Directions for this task ::
Copy the lines below verbatim, starting with the first line and ending after the line that contains "point(195,23)".
━━━ Provided material
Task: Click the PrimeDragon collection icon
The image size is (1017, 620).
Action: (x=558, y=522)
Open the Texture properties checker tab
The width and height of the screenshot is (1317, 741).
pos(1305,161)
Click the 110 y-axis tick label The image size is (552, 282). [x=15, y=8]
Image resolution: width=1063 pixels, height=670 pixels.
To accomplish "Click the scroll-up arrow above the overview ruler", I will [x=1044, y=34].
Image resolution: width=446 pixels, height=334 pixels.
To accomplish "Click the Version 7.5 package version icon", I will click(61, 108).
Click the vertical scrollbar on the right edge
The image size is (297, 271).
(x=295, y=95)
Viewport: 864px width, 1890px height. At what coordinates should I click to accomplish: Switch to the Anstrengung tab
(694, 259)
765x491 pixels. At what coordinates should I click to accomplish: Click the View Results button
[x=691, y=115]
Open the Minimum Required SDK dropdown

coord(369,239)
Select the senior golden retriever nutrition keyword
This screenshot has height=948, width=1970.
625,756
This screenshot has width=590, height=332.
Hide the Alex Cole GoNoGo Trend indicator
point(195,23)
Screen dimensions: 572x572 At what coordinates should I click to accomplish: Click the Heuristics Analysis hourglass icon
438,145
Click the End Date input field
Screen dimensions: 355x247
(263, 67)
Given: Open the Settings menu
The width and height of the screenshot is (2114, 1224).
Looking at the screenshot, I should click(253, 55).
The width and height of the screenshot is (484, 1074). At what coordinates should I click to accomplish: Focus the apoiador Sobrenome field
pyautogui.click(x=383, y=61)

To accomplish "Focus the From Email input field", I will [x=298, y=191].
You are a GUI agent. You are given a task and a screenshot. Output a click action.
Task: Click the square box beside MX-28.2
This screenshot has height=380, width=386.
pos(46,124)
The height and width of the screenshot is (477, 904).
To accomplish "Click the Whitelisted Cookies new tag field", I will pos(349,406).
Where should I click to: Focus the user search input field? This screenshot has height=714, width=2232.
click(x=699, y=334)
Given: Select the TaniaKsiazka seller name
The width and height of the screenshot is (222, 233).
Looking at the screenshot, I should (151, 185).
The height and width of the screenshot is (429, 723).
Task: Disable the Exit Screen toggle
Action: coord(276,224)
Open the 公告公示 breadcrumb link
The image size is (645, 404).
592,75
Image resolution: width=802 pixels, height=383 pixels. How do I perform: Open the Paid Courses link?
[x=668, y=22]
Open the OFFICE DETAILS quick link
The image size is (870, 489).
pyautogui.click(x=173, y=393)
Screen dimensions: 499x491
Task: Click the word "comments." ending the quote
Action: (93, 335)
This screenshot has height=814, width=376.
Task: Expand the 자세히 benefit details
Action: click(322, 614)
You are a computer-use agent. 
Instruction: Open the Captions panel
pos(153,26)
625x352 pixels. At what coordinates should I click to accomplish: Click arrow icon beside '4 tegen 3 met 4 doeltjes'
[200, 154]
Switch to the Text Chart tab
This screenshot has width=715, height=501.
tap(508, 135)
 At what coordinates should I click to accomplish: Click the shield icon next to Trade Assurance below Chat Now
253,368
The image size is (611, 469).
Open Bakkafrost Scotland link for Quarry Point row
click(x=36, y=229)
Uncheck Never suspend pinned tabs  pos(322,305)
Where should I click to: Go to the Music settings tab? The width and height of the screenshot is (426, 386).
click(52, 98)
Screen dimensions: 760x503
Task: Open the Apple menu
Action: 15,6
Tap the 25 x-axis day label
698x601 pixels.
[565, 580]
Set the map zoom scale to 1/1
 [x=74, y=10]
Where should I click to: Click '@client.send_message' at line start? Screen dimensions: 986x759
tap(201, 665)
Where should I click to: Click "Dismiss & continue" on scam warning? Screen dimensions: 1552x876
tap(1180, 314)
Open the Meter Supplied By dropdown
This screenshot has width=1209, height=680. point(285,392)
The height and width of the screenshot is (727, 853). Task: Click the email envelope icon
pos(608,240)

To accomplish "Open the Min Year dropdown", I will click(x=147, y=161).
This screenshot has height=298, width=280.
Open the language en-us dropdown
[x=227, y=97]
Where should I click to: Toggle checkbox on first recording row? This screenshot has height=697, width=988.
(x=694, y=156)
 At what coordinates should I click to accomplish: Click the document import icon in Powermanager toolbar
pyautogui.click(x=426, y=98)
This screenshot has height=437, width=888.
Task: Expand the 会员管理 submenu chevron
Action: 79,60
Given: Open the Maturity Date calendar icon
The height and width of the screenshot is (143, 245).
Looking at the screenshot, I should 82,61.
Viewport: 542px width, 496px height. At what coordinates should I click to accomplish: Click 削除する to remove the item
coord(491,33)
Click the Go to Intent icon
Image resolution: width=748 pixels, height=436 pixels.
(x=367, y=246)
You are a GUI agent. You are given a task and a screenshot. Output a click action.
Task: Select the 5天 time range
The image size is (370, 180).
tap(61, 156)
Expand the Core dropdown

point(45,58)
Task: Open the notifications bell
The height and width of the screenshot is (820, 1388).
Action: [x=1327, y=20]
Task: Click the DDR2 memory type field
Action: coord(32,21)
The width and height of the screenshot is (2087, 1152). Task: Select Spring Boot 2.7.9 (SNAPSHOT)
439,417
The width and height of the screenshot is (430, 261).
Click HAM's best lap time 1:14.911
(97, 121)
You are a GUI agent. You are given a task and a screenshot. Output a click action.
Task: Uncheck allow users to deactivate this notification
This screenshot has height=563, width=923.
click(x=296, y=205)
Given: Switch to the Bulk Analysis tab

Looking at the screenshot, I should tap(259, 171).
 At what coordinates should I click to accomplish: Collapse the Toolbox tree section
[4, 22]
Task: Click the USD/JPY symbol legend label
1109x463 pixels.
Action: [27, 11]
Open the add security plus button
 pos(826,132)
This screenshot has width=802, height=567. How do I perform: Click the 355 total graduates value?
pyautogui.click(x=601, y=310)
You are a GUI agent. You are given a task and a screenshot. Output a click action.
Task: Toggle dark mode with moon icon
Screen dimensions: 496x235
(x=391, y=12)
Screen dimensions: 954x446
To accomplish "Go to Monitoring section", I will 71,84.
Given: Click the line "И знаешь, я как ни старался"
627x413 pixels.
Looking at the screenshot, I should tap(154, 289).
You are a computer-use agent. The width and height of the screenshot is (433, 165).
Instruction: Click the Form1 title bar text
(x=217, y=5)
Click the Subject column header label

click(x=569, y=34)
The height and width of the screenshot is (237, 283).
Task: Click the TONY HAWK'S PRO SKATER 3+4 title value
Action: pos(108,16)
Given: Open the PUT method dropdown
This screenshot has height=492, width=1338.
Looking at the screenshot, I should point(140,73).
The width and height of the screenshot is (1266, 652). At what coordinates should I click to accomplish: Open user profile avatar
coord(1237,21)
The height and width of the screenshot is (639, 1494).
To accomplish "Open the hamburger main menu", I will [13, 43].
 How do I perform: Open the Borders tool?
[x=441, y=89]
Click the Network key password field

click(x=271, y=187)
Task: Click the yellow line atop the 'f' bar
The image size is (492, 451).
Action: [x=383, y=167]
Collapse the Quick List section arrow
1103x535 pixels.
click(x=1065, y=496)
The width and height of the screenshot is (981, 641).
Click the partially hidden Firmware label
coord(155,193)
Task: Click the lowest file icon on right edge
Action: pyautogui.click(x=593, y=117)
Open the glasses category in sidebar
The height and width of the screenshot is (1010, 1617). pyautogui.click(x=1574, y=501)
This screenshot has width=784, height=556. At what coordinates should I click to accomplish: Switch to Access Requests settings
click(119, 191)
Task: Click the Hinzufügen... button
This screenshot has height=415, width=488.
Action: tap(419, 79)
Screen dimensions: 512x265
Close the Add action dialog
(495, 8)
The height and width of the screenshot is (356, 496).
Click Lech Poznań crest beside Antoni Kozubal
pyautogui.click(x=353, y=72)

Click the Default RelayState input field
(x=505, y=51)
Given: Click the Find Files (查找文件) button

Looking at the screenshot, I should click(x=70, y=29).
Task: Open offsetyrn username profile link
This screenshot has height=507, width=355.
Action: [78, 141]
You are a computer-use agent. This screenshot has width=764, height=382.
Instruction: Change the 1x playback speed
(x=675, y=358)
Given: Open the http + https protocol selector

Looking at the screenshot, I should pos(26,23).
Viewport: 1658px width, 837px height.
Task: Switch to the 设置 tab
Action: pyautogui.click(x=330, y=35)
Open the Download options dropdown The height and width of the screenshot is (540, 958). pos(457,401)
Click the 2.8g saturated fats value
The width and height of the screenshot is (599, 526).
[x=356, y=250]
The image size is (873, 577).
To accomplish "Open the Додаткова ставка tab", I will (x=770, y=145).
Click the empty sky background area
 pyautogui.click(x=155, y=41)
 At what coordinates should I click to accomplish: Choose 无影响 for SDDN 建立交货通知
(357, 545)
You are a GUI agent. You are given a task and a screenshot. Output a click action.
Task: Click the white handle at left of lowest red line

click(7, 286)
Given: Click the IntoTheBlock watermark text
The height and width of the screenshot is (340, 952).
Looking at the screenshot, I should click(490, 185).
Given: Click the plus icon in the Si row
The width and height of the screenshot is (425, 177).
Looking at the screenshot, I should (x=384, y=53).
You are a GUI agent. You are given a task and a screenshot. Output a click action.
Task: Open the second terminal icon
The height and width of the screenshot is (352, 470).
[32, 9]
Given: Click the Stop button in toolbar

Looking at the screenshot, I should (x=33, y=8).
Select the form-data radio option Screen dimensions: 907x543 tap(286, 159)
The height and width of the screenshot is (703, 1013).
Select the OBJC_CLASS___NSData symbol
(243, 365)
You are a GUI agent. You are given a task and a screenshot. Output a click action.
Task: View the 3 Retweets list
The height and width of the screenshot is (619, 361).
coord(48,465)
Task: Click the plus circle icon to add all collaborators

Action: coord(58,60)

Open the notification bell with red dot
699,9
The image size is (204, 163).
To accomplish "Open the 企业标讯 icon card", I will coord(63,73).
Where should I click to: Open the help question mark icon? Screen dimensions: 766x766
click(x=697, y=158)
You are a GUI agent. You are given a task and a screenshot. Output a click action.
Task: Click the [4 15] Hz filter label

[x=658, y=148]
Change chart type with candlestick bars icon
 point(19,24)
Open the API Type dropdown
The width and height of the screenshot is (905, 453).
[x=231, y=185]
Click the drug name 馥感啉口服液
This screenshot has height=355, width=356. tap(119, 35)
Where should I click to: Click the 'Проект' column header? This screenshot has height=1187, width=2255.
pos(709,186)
━━━━━━
The completed task ::
Task: Click the PrimeDragon collection icon
The image size is (1017, 620).
Action: (x=558, y=522)
Open the Texture properties checker tab
The width and height of the screenshot is (1317, 741).
pos(1305,161)
Click the 110 y-axis tick label The image size is (552, 282). [x=15, y=8]
Image resolution: width=1063 pixels, height=670 pixels.
To accomplish "Click the scroll-up arrow above the overview ruler", I will [x=1044, y=34].
Image resolution: width=446 pixels, height=334 pixels.
To accomplish "Click the Version 7.5 package version icon", I will click(61, 108).
Click the vertical scrollbar on the right edge
The image size is (297, 271).
(x=295, y=95)
Viewport: 864px width, 1890px height. At what coordinates should I click to accomplish: Switch to the Anstrengung tab
(694, 259)
765x491 pixels. At what coordinates should I click to accomplish: Click the View Results button
[x=691, y=115]
Open the Minimum Required SDK dropdown

coord(369,239)
Select the senior golden retriever nutrition keyword
This screenshot has height=948, width=1970.
625,756
This screenshot has width=590, height=332.
Hide the Alex Cole GoNoGo Trend indicator
point(195,23)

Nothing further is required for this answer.